*** EXERCISE INPUT ***

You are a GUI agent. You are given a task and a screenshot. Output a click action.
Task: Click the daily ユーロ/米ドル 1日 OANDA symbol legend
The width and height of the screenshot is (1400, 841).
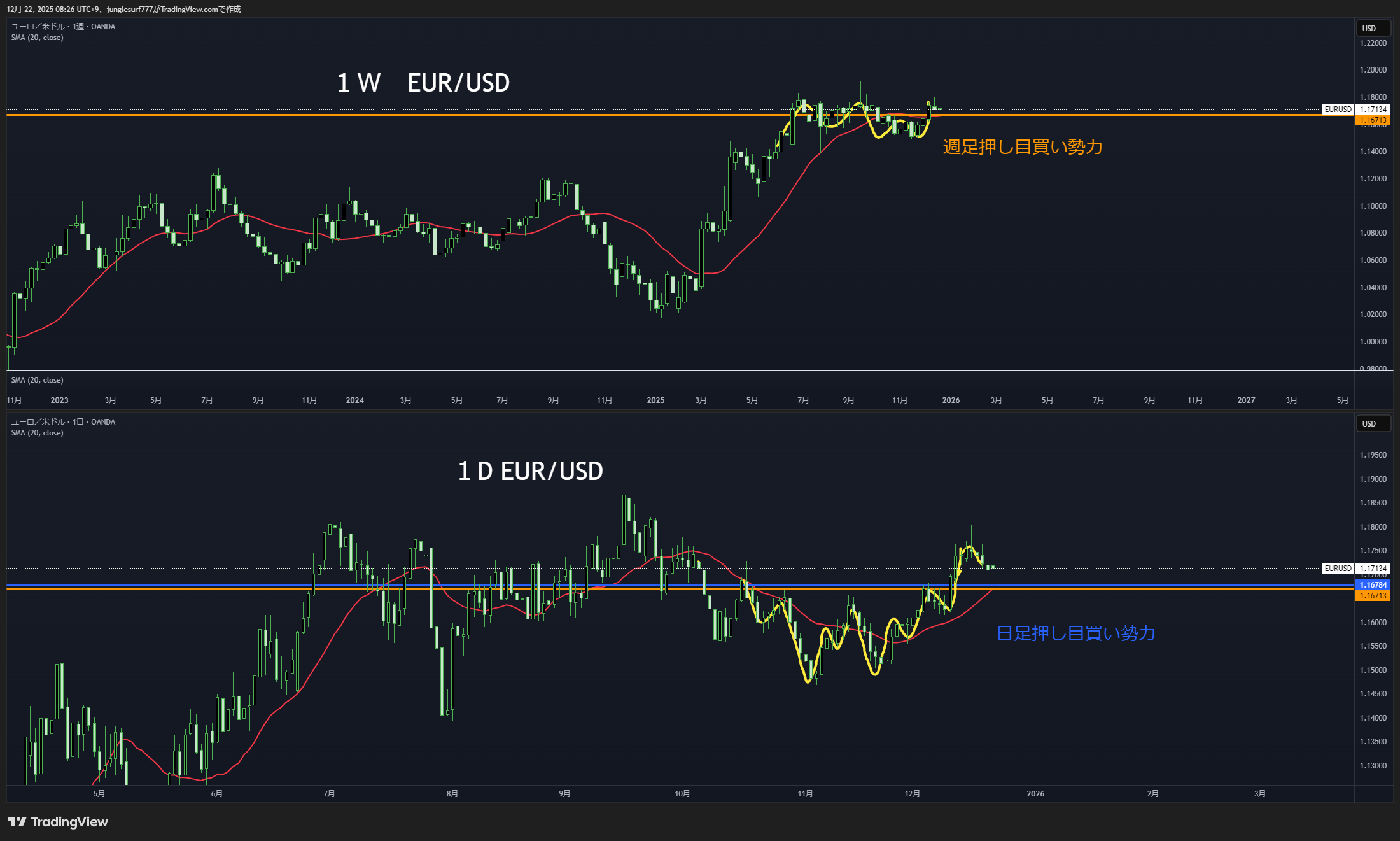[x=63, y=422]
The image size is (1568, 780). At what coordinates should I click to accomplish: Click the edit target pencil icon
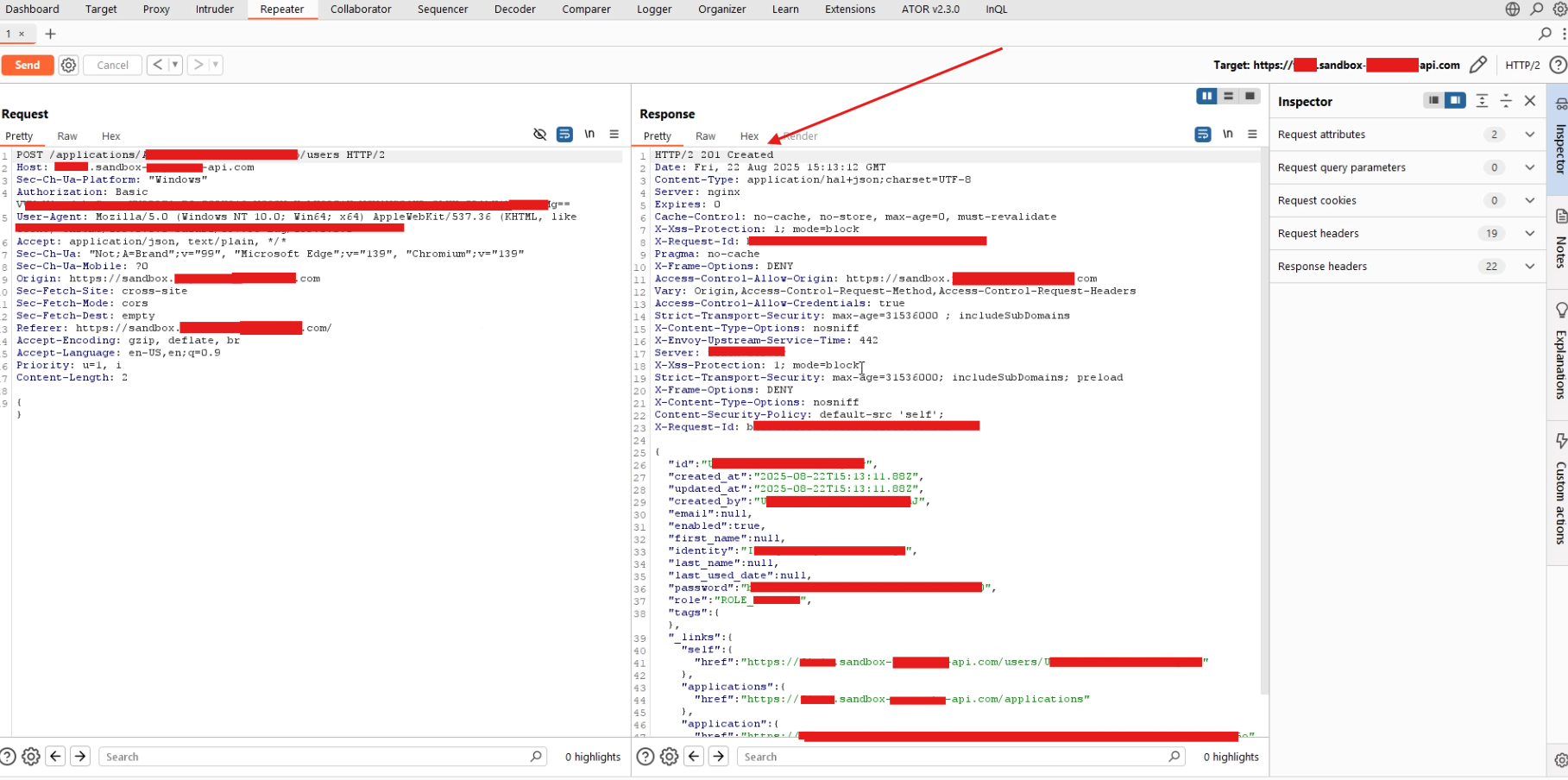coord(1477,65)
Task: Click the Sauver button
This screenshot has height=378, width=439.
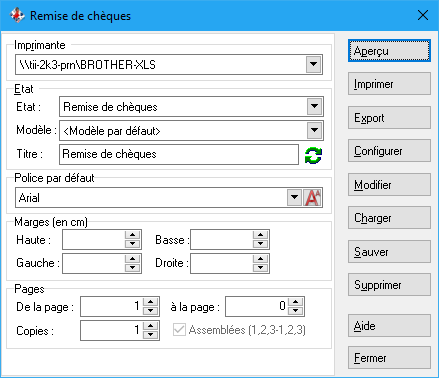Action: (x=389, y=252)
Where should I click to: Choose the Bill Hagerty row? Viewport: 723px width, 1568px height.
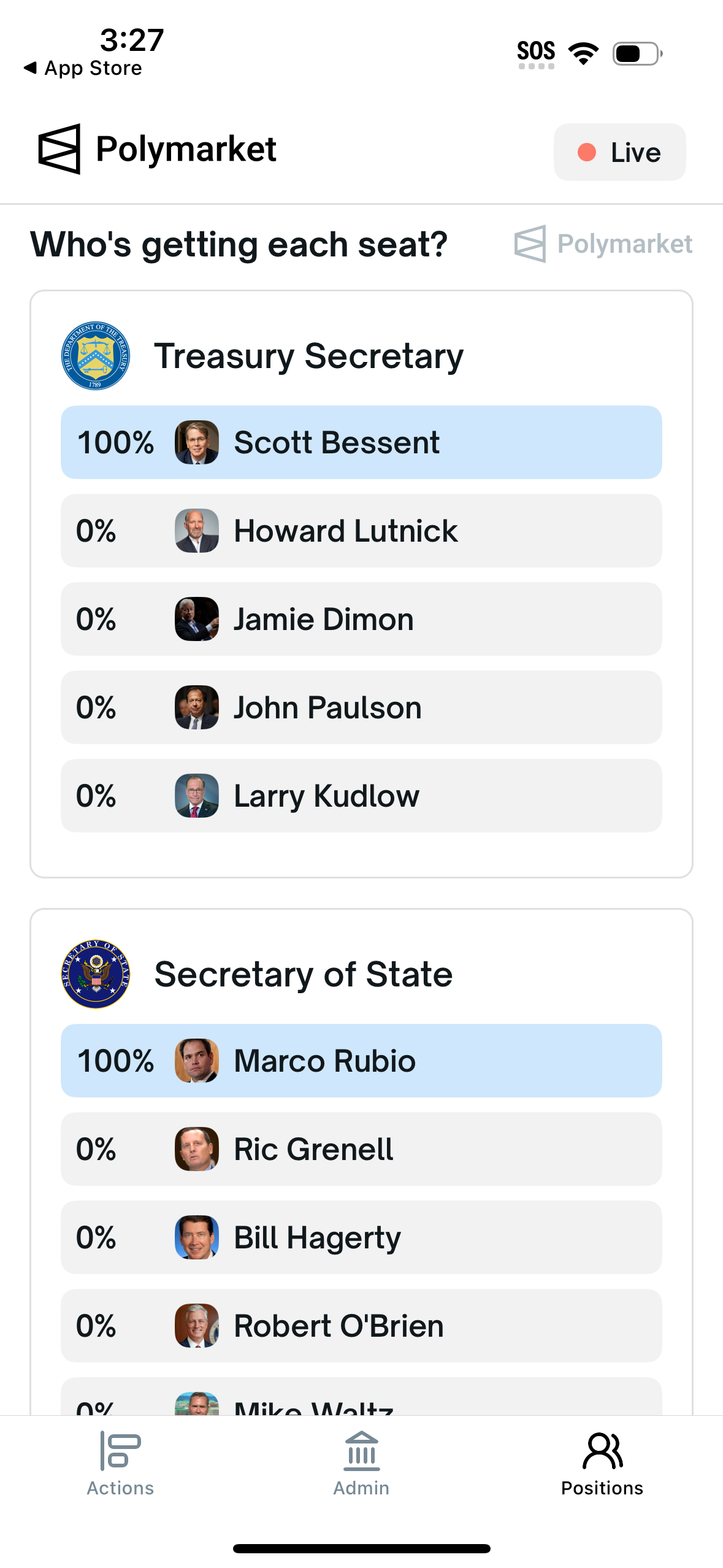361,1237
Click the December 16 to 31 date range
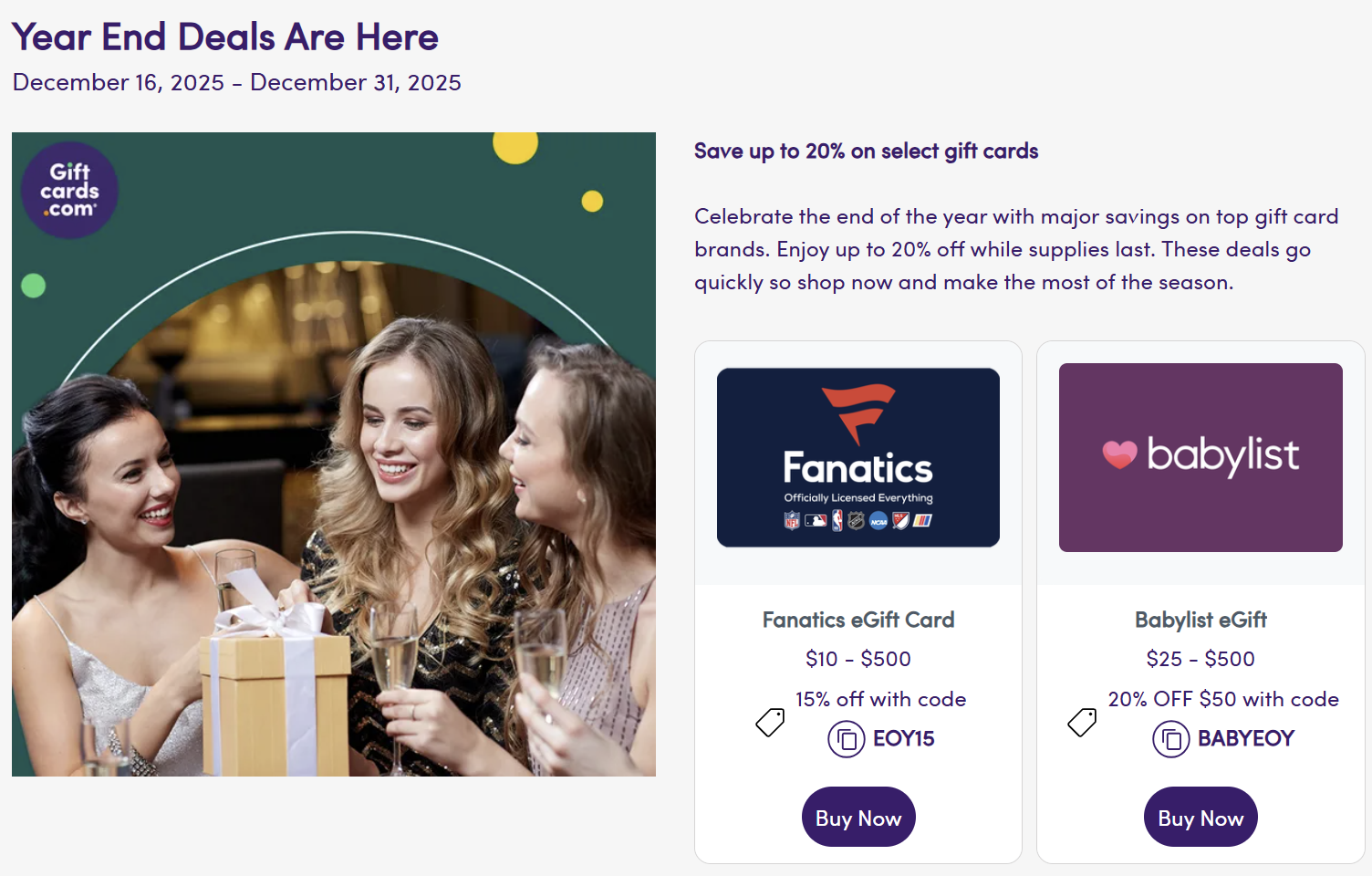This screenshot has width=1372, height=876. 237,83
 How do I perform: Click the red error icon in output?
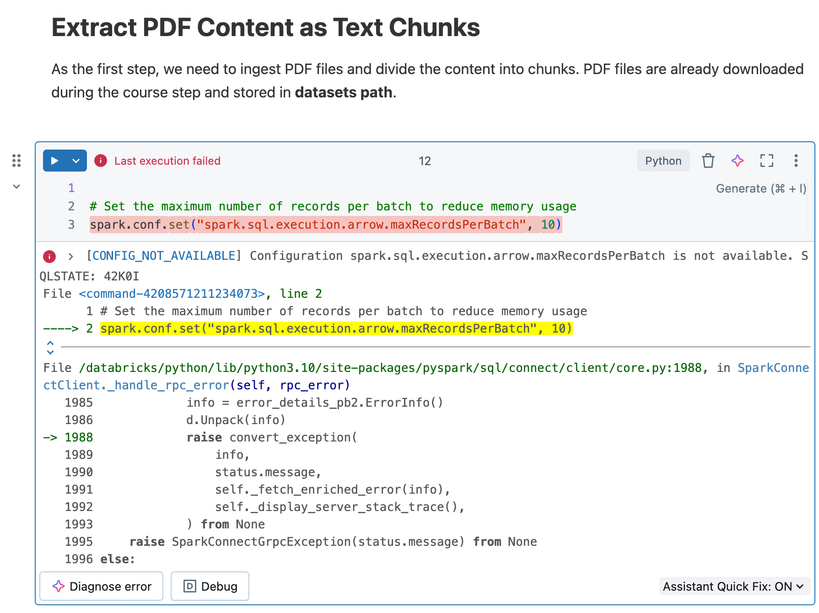pos(50,257)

***

INSTRUCTIONS FOR THE TASK:
Locate each line of the data above that contains the string "should", treating uppercase and lowercase letters as distinct, and copy every such line.

COMPLETE OUTPUT:
The image size is (1568, 780). At what coordinates should I click to accomplish: Click the edit target pencil icon
Where should I click to: Choose the Bill Hagerty row? Viewport: 723px width, 1568px height.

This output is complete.